When we’re introduced to Search Party’s protagonist, Dory (Alia Shawkat), she’s going through the motions in a stagnant relationship with Drew (John Reynolds), who generally whines for Dory to fix him a microwave dinner when he’s hungry and uses her for his solo sexcapades.
Professionally, the facilitator of a job interview tells her she’s “stuck” and senses her “immobility”, while the woman for whom she works as a part-time assistant, Gail (Christine Taylor), marvels at Dory’s ability to be “so good at all the stuff no one else wants to do”. Dory is painfully aware of her aimless predicament. “Everybody can tell me what I can’t do, but nobody can tell me what I can do,” Dory complains desperately to the aforementioned interviewer.
Though my generation can relate to Dory and co.’s millennial malaise — I’ve had to move back in with my mum after not being able to secure a lease in the increasingly cooked Melbourne rental market; many of my friends flit from casual retail/hospitality/admin job to another; and as we near thirty we’re mostly all single and worlds away from starting families, if we want them at all — Search Party wraps all the worst stereotypes about us, like selfishness, attention-seeking and impulsivity, up into a Nancy Drew-style murder mystery.
Dory’s quest for identity and purpose draws her to Chantal (Clare McNulty), a young woman she went to college with and spoke to less than a handful of times who’s gone missing. Underemployed and desperately seeking meaning, Dory becomes obsessed with uncovering the riddle of Chantal’s disappearance, seeing signifiers and clues where there aren’t any, only coincidences. “It’s like it’s meant to be,” Dory says.
Alia Shawkat as Dory. Source: SBS
To some degree, everyone in Search Party is faking it, pretending to care about childhood cancer or a missing classmate when they’re really just waiting for a break in the conversation to talk about themselves, like Portia (Meredith Hagner) and Elliot (the brilliant John Early). In Dory’s case, though, she doesn’t believe she is worthy of attention which is why she co-opts Chantal’s story.

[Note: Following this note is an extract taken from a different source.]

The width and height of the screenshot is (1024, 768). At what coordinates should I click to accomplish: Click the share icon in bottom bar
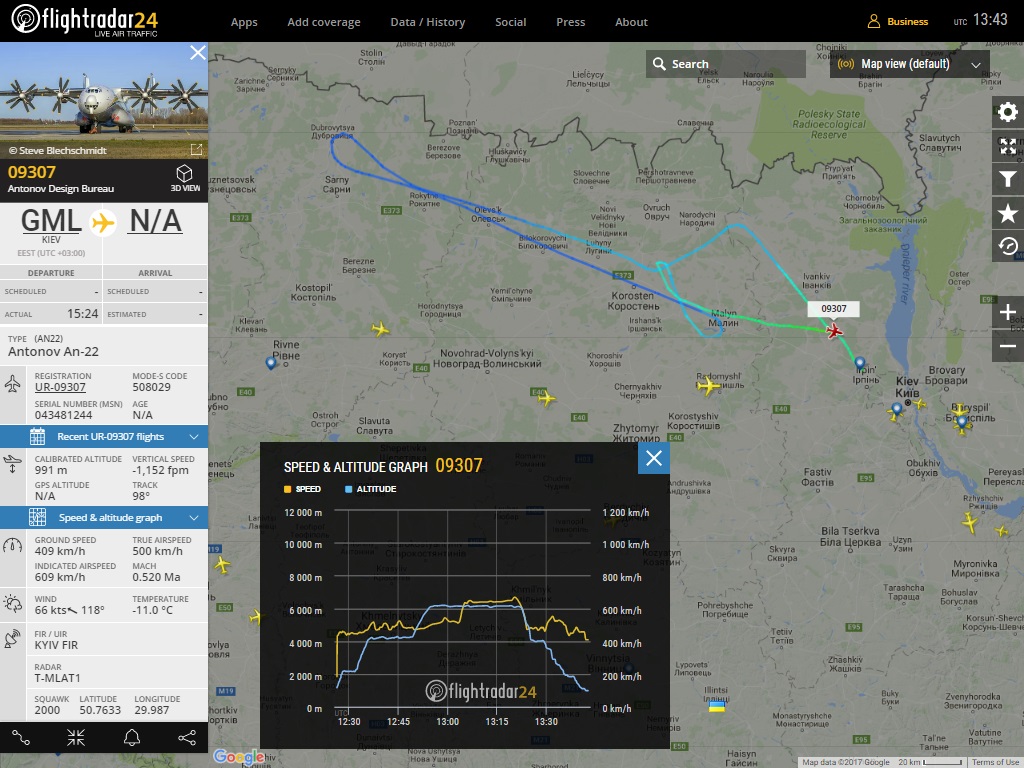click(x=186, y=738)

We’re a generation that no longer has a plan set out for us, making it hard for our elders to understand that we don’t necessarily lack direction but outlets to funnel our drive into. Gail tells Dory to make marriage a priority in her life, but why would she want to end up a flighty and alcoholic housewife whose husband we never see throughout the course of the series? Arguably the most successful of Search Party’s aimless foursome is Portia, who's a “working actor” in crime show Surviving Essex, but her own mother (played by the incomparable Christine Ebersole) downplays her accomplishments.
John Reynolds, Alia Shawkat and Rosie Perez in 'Search Party'. Source: SBS
My day job since I graduated from a professional writing degree has been in customer service, and I’m currently sleeping on a futon in my mum’s spare room. No wonder so many of us are content to stay at home while we save for a deposit or simply figure out what we want to do with our lives. It’s not hard to see how any of us could end up where Dory does, minus the cloak-and-dagger.
As a friend told me when I asked her opinion of the show, “We have to create our own jobs and find something that makes us necessary.” And that’s exactly what Dory did. Too bad it didn’t pay.